A/N: First, please note that the first three chapters have been edited (yes, again!) and some minor but mildly significant changes have occurred—I highly suggest you re-read those chapters. Second, I'm not going to lie, this chapter isn't exactly my favorite. But it's necessary for the plot, so bear with it.


Chapter Six: Requiem for a Fallen Brother

Seth wasn't ready. The packmind swept over him, crushing him in its fury, and all he could do was stupidly follow his brothers on their warpath. Lion King. It's just like Lion King.

Stop them, Seth! He wasn't sure who shouted it. He wanted to tell him, It's Lion King. We're stampeding. But that didn't make any sense and he couldn't direct his thoughts anyway. He couldn't think, and his breath was choking up in his throat with big globs of vomit and bile. They should stop. They should.

Seth just wasn't strong enough to make them.


It was the alpha-command which brought Embry back to consciousness. He couldn't remember much of the past twenty minutes, just a blind rage.

And pain. He remembered that, too.

Jake must have just phased in when he gave the command. It was painfully powerful; there was no way in hell they could resist. Some of them tried anyway. They failed, and the pack ground to a halt.

They were in a heavily forested area forty or so miles east of La Push, Embry guessed. They'd run forty miles in fifteen minutes, which in other circumstances he might have found impressive.

Now he just felt stupid.

Jake exerted his alpha power again to mentally lasso his pack and drag them back to the rez. Some of the wolves resisted, but Jake's stronger mind crushed them all easily. Twenty-five minutes later they were in La Push, in a clearing near the Uley house, dealing with one extremely pissed off alpha.

The hell were you doing, Seth! Jake shouted. Yes, he knew about Jace. But Seth shouldn't have let the pack fly apart like that. You're my beta. Man up and lead.

If he hadn't panicked, Jace would still be alive, snarled Paul. You call that a beta?

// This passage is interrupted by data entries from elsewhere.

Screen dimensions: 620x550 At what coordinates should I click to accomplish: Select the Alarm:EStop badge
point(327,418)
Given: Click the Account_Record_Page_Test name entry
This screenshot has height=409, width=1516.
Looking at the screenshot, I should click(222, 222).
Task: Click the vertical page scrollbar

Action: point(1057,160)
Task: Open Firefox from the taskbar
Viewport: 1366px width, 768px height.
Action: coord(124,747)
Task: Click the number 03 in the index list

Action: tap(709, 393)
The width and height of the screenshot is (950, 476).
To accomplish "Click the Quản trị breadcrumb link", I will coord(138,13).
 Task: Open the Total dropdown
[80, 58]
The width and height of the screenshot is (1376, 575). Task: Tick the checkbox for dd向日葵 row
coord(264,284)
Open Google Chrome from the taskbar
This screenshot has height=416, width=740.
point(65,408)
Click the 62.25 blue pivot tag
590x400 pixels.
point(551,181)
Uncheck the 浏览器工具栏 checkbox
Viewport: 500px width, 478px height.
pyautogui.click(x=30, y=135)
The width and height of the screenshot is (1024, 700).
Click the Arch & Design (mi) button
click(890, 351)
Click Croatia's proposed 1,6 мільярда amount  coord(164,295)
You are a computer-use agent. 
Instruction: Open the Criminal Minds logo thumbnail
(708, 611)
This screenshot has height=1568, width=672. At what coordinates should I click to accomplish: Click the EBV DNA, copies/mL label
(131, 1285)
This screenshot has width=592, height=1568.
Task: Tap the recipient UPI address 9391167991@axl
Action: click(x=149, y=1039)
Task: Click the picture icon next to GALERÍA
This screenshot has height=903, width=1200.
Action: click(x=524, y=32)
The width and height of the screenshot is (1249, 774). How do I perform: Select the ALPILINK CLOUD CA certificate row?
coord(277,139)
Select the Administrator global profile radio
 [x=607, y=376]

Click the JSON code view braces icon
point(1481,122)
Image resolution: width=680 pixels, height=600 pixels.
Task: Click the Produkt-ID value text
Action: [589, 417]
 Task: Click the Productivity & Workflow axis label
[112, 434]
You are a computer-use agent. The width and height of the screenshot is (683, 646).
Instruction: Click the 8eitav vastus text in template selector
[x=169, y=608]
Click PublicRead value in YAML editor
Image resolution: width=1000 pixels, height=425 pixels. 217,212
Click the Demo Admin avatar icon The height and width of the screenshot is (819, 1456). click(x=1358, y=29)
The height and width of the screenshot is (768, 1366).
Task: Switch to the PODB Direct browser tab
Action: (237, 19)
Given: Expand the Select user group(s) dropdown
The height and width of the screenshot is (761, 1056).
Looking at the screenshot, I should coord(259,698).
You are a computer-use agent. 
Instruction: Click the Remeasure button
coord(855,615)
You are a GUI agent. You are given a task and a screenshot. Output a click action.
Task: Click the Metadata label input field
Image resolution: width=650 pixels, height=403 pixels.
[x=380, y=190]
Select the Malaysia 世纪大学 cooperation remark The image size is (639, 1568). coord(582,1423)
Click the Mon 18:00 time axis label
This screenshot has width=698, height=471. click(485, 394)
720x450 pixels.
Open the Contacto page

And who do you think could've done better? asked Leah. You, I suppose.

Maybe! Paul said angrily.

Seth stayed silent the entire time, staring miserably at the ground as the pack divided into factions attacking and defending him. They jumped on Jake too—they had needed their alpha, and he had't been there.

Embry watched, bewildered, as the pack disintegrated into argument. He hated the divisions in this new pack. It seemed no matter how long they worked together, the old lines remained. Things had been so much easier before the split, under Sam.

Embry only realized he'd projected the last bit through the packmind when he felt Jake's mental wince. Shit, Jake, I only meant that—

Don't apologize, the alpha commanded roughly.

Embry phased human so no one could see his confused thoughts, then walked away from his fighting brothers and into the woods.

It was true; things had been easier under Sam. He hadn't been a better alpha than Jake, but everything had just been so simple. Vampires were bad. Killing them was good. Pack was brotherhood. Imprints were special.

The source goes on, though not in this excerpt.